=== Given data ===

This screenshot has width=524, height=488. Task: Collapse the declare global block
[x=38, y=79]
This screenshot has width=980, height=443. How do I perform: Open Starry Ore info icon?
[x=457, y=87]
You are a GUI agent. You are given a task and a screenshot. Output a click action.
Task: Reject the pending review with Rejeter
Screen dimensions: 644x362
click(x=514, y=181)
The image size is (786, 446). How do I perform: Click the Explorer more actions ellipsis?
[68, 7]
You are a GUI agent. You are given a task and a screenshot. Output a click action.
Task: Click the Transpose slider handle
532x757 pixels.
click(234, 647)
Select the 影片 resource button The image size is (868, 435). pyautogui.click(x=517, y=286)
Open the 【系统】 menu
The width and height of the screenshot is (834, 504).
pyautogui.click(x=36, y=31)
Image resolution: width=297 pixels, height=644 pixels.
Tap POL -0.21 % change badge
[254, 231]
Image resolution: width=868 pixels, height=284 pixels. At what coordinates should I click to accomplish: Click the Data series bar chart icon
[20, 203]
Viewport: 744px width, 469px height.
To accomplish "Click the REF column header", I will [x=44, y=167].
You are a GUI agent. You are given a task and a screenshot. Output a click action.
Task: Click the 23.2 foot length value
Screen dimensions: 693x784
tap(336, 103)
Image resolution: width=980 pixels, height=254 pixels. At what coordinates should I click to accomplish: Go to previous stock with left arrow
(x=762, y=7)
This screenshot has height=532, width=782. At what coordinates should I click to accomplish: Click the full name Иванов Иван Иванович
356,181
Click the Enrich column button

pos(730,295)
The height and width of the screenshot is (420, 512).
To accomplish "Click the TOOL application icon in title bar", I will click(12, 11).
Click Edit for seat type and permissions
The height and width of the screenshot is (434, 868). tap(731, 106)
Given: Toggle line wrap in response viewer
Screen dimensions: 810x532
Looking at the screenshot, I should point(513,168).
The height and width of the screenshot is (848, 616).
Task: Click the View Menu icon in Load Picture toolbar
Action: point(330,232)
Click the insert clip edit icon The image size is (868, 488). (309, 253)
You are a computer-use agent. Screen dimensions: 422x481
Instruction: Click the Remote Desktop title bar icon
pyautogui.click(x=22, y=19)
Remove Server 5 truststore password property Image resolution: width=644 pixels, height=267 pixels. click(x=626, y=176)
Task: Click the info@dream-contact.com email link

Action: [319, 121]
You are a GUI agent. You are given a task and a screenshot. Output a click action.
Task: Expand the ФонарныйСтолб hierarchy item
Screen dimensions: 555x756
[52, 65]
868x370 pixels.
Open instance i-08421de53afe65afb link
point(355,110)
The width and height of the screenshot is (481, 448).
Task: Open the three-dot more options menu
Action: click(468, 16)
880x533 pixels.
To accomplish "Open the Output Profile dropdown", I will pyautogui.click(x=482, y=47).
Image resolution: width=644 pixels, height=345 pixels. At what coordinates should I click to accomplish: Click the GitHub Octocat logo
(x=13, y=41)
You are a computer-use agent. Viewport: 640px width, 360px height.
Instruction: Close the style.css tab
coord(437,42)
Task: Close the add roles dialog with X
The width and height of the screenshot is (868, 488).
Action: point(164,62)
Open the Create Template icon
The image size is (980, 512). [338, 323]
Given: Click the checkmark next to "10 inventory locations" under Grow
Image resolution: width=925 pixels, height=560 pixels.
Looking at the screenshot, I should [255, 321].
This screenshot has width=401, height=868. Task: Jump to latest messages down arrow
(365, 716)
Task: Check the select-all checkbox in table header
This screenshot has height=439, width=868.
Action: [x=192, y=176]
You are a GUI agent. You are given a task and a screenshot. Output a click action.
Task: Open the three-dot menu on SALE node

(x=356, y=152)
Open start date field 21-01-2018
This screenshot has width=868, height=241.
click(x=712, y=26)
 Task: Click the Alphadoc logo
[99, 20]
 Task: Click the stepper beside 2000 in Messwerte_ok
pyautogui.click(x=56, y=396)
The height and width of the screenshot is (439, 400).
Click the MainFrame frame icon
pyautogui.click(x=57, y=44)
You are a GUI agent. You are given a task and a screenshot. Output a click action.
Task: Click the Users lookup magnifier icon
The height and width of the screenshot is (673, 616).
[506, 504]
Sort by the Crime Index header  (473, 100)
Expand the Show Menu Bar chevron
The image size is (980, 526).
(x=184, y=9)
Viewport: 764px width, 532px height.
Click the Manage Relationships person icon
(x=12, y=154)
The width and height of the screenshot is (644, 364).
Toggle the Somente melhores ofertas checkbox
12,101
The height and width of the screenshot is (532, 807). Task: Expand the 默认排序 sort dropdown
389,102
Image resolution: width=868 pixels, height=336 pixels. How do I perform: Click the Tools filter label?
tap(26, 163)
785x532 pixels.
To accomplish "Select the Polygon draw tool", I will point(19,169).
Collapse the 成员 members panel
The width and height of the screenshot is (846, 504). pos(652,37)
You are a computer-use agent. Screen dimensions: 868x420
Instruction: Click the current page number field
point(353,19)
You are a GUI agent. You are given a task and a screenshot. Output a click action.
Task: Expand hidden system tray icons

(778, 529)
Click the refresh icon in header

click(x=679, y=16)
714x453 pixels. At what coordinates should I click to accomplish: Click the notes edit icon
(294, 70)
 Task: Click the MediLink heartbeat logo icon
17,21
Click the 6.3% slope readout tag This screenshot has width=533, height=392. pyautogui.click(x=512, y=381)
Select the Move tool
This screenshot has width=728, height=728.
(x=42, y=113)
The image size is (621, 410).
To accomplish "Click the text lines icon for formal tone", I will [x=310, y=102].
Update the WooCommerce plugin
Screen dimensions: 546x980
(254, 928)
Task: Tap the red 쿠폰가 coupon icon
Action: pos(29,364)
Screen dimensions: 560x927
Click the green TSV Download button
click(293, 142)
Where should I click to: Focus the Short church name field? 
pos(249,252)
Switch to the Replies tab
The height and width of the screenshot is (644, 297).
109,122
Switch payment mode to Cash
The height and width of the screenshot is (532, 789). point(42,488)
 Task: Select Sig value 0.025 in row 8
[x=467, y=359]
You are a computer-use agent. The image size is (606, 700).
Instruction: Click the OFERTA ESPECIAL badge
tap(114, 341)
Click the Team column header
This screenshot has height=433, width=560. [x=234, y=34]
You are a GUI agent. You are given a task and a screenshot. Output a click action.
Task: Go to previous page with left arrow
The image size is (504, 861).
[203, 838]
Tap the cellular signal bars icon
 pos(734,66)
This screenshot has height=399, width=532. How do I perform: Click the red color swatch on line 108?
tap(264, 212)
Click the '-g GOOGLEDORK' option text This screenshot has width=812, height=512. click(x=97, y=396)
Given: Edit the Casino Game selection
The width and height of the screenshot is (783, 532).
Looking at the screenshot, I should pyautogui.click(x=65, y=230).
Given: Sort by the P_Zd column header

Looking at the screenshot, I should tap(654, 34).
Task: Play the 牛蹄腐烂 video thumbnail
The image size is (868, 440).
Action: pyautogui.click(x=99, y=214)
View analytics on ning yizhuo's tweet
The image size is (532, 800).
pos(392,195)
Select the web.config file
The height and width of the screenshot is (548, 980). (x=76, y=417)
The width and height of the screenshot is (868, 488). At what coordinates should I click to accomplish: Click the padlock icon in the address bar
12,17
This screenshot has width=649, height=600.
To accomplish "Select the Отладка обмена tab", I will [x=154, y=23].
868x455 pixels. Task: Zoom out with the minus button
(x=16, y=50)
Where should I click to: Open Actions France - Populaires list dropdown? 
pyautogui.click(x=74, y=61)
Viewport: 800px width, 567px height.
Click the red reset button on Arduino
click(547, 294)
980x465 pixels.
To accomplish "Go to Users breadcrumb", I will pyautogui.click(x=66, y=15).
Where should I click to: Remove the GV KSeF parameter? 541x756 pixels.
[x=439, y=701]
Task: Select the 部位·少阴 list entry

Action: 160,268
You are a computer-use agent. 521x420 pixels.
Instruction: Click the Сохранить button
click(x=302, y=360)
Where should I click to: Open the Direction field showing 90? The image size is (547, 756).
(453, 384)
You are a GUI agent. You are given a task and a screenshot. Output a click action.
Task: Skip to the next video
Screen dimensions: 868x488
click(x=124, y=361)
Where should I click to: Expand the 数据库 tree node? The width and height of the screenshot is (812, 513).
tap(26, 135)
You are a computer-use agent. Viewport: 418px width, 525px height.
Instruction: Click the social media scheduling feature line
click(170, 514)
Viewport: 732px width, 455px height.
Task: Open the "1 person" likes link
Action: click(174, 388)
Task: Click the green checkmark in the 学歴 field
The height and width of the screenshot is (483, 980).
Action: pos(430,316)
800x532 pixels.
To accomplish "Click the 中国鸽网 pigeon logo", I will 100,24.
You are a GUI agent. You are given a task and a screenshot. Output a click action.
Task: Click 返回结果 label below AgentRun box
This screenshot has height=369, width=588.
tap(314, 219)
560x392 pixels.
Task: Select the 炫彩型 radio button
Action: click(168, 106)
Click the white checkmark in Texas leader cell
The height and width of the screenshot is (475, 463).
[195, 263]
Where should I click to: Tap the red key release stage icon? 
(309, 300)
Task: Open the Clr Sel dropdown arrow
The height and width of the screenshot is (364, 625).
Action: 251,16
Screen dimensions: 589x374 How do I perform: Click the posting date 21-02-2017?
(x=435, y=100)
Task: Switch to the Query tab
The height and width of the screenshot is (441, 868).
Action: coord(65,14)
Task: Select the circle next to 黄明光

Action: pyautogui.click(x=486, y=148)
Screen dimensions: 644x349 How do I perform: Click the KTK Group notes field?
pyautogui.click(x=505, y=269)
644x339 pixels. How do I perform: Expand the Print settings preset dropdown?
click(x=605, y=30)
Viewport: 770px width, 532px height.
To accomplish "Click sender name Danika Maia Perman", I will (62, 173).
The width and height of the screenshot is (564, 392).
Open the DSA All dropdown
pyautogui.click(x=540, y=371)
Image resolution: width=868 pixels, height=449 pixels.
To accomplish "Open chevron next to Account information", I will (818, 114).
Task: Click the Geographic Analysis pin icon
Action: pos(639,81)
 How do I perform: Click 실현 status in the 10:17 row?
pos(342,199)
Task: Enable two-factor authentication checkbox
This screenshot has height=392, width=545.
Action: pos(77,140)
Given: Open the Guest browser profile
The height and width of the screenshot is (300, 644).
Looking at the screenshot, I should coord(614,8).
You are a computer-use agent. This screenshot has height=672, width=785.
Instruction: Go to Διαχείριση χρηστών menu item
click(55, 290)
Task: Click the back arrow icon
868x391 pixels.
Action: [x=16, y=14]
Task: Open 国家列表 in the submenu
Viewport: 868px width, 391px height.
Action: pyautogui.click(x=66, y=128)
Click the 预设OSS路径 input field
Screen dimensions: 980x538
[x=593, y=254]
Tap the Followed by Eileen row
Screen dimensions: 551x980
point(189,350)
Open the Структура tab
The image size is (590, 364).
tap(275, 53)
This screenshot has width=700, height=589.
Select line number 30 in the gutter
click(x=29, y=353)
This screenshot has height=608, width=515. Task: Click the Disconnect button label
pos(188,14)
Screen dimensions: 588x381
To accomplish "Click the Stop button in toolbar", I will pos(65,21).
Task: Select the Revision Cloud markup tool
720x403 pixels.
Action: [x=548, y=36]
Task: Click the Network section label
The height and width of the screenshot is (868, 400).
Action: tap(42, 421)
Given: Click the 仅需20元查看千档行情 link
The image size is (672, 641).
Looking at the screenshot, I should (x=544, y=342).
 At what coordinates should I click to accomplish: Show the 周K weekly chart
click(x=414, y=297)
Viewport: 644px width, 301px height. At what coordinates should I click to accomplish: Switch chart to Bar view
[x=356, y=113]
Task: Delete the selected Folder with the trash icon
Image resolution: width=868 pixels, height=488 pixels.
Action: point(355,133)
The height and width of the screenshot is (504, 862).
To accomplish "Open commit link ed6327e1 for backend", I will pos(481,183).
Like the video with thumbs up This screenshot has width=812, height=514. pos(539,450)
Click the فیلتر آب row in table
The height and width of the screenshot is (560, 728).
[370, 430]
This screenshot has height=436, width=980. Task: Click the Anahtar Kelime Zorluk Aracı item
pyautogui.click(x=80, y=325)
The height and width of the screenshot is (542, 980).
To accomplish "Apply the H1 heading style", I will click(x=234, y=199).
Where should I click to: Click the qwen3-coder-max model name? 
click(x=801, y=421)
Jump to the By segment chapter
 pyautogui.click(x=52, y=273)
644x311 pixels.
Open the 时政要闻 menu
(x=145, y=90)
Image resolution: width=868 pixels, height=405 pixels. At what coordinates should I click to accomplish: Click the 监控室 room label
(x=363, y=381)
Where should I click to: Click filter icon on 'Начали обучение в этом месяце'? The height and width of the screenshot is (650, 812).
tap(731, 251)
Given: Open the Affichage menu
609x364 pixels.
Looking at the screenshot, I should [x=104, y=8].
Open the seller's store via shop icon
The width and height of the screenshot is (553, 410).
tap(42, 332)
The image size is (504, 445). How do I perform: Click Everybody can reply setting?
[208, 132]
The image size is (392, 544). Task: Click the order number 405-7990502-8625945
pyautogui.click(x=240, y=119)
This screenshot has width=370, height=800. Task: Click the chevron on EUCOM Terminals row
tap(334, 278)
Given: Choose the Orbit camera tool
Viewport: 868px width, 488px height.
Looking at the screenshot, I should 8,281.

===

__Aim of the exercise__. In the records, which lines mention the word "text"? Copy those lines.

__Result of the task__.
To accomplish "Click the text lines icon for formal tone", I will [x=310, y=102].
Click the '-g GOOGLEDORK' option text This screenshot has width=812, height=512. click(x=97, y=396)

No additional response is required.